Hilfe zum Lebensunterhalt für Behinderte ("Disability Living Allowance")
Es handelt sich um eine Geldleistung, die von der Benefits Agency – Disabilly Benefits Unit als zuständiger Leistungsträger ausgezahlt wird.

Diese Geldleistung dient zur Unterstützung von Schwerbehinderten unter 65 Jahren, denen zusätzliche Kosten für persönliche Pflege und/oder Fortbewegung entstehen. Außerdem bietet sie Hilfe für bereits frühzeitig arbeitsunfähig gewordene Personen, die nicht mehr in der Lage sind, Geld zu verdienen.

Anspruchsvoraussetzungen:
Wohnort in Großbritannien

Pflegekomponente

  • Behinderte zwischen 16 und 65 Jahren, die aufgrund von Krankheit oder Behinderung auf persönliche Pflege angewiesen sind.
  • Die Hilfe muss seit 3 Monaten und voraussichtlich für mindestens weitere 6 Monate benötigt werden, wobei unheilbar Kranke mit einer Lebenserwartung von maximal 6 Monaten keine 3 Monate warten müssen.


Mobilitätskomponente

  • Personen ab 3 Jahren, die nicht oder nur in Begleitung gehen können. Personen ab 5 Jahren, die Mobilitätsunterstützung benötigen.
  • Antragstellung vor Vollendung des 65. Lebensjahres.

 

Leistungsumfang/Leistungshöhe:
Der zahlbare Betrag richtet sich nach den Pflege- und Mobilitätsanforderungen des Anspruchsberechtigten, wobei beide Komponenten gewährt werden, jedoch nicht unbedingt für denselben Zeitraum. Die Mobilitätskomponente ist erst ab dem fünften Lebensjahr zahlbar.

Pflegekomponente

  • höchster Satz:        58,80 Pfund    (ca. 87 €)    wöchentlich
  • mittlerer Satz:        39,35 Pfund    (ca. 58 €)    wöchentlich
  • niedrigster Satz:    15,55 Pfund    (ca. 22 €)    wöchentlich


Mobilitätskomponente

  • höchster Satz:        41,05 Pfund    (ca. 60 €)    wöchentlich
  • niedrigster Satz:    15,55 Pfund    (ca. 22 €)    wöchentlich


Das britische Recht sieht für diese Geldleistung keine Ruhens- oder Anrechnungsvorschrift vor.
Das deutsche Pflegegeld nach § 37 SGB XI ist um den Gesamtbetrag  der britischen Geldleistung zu kürzen.

 

Pflegegeld (Attendance Allowance)
Es handelt sich um eine Geldleistung, die von der Benefits Agency – Disability Benefits Centre als zuständiger Leistungsträger ausgezahlt wird.
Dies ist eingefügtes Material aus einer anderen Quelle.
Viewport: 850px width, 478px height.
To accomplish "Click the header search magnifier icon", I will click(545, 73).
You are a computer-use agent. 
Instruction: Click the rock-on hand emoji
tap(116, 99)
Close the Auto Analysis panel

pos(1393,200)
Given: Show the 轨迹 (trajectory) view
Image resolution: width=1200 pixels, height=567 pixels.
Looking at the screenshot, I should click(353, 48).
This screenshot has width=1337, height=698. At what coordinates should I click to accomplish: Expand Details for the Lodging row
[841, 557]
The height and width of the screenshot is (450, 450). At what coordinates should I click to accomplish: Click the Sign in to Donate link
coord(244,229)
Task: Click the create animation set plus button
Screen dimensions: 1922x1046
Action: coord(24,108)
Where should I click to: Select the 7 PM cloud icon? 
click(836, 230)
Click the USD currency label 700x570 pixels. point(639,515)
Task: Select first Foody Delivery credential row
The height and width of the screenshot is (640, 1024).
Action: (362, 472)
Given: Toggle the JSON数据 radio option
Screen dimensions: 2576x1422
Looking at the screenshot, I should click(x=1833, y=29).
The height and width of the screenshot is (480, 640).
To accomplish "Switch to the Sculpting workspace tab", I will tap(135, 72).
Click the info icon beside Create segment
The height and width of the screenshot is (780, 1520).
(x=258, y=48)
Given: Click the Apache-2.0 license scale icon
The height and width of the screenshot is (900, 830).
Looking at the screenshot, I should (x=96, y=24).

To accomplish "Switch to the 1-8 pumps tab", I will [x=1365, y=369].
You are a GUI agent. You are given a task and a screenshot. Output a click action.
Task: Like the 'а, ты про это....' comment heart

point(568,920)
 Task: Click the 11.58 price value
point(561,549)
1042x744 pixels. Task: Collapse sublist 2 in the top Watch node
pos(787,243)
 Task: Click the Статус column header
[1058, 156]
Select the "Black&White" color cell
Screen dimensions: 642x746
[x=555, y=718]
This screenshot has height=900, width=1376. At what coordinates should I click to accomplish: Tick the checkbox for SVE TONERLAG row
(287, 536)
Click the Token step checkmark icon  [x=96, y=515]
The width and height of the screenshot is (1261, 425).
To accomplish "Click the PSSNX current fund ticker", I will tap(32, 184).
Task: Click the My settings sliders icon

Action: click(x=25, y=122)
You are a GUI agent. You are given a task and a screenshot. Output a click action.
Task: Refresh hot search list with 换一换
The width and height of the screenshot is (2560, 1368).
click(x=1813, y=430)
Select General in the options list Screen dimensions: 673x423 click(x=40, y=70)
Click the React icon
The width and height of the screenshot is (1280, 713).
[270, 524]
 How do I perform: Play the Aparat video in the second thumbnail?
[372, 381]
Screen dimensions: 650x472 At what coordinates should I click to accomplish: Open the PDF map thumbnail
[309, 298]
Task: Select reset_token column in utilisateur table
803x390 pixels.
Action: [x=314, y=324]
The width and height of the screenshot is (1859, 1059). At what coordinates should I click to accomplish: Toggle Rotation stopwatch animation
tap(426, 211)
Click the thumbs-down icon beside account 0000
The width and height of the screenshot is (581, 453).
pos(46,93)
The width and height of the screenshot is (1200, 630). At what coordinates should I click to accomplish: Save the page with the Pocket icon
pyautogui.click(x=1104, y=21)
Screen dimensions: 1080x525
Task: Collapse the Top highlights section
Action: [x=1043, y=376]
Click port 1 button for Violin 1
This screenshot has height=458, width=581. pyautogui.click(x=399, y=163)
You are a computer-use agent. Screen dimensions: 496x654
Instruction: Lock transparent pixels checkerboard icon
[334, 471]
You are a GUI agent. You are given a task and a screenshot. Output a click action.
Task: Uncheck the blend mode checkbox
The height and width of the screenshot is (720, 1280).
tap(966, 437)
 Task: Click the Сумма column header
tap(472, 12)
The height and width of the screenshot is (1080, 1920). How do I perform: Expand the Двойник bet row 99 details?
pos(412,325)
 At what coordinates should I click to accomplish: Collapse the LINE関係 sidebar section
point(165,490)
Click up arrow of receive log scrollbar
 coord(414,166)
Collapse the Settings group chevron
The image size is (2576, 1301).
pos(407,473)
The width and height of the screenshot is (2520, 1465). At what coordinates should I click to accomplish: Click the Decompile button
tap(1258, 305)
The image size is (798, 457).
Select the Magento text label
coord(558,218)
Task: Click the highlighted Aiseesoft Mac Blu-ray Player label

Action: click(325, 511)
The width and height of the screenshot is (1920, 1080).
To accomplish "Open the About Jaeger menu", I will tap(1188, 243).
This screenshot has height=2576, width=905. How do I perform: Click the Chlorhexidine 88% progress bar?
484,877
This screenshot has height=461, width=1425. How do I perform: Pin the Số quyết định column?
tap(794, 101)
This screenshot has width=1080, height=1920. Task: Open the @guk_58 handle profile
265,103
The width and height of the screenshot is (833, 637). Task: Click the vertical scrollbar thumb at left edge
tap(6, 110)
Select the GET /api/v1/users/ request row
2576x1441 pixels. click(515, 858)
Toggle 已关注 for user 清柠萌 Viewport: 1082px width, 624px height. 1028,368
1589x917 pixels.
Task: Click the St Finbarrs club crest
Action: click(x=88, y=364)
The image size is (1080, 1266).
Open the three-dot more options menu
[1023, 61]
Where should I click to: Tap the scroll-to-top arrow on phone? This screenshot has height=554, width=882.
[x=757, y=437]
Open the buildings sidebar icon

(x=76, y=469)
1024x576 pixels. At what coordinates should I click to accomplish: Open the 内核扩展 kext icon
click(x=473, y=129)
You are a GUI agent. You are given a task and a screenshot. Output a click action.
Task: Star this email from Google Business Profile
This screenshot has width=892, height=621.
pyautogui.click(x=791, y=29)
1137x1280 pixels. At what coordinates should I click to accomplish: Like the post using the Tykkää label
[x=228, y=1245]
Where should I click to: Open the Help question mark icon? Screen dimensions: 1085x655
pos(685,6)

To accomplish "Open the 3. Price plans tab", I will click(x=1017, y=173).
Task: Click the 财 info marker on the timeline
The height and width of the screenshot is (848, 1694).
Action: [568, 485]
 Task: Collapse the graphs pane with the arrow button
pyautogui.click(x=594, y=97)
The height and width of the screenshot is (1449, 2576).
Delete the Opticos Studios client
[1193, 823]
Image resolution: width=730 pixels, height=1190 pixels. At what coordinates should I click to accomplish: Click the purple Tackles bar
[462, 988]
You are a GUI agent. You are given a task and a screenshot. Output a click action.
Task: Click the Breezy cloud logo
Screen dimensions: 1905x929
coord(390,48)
Dieses Pflegegeld wird Personen gewährt, die aufgrund von Krankheit oder Behinderung auf persönliche Pflege oder Betreuung angewiesen sind. Der Anspruch hängt davon ab, wie sich die Behinderung oder die Krankheit auf die Pflegebedürftigkeit auswirkt.

Anspruchsvoraussetzungen:

  • Wohnort in Großbritannien
  • Behinderte von über 65 Jahren, die wegen Krankheit oder körperlicher oder geistiger Behinderung umfangreiche Pflege oder Betreuung benötigen.
  • Diese Hilfe muss mindestens 6 Monate benötigt werden (gilt nicht für unheilbar Kranke mit geringen Überlebenschancen).


Leistungsumfang/Leistungshöhe:
Es gibt grundsätzliche Vergütungssätze (pro Woche), deren Höhe jedoch den tatsächlichen Bedürfnissen angepasst wird:

  • einen niedrigen Satz für die Pflege bei Tag oder bei Nacht in Höhe von 39,35 Pfund (ca. 58 €)
  • einen höheren Satz für die Pflege bei Tag und bei Nacht in Höhe von 58,80 Pfund (ca. 87 €)


Das britische Recht sieht für diese Geldleistung keine Ruhens- oder Anrechnungsvorschrift vor.
Das deutsche Pflegegeld nach § 37 SGB XI ist um den Gesamtbetrag der britischen Geldleistung zu kürzen.



Pflegebeihilfe ("Carer’s Allowance")
Es handelt sich um eine Sachleistung, die von der Benefits Agency – Disability Benefits Unit als zuständiger Leistungsträger gewährt wird.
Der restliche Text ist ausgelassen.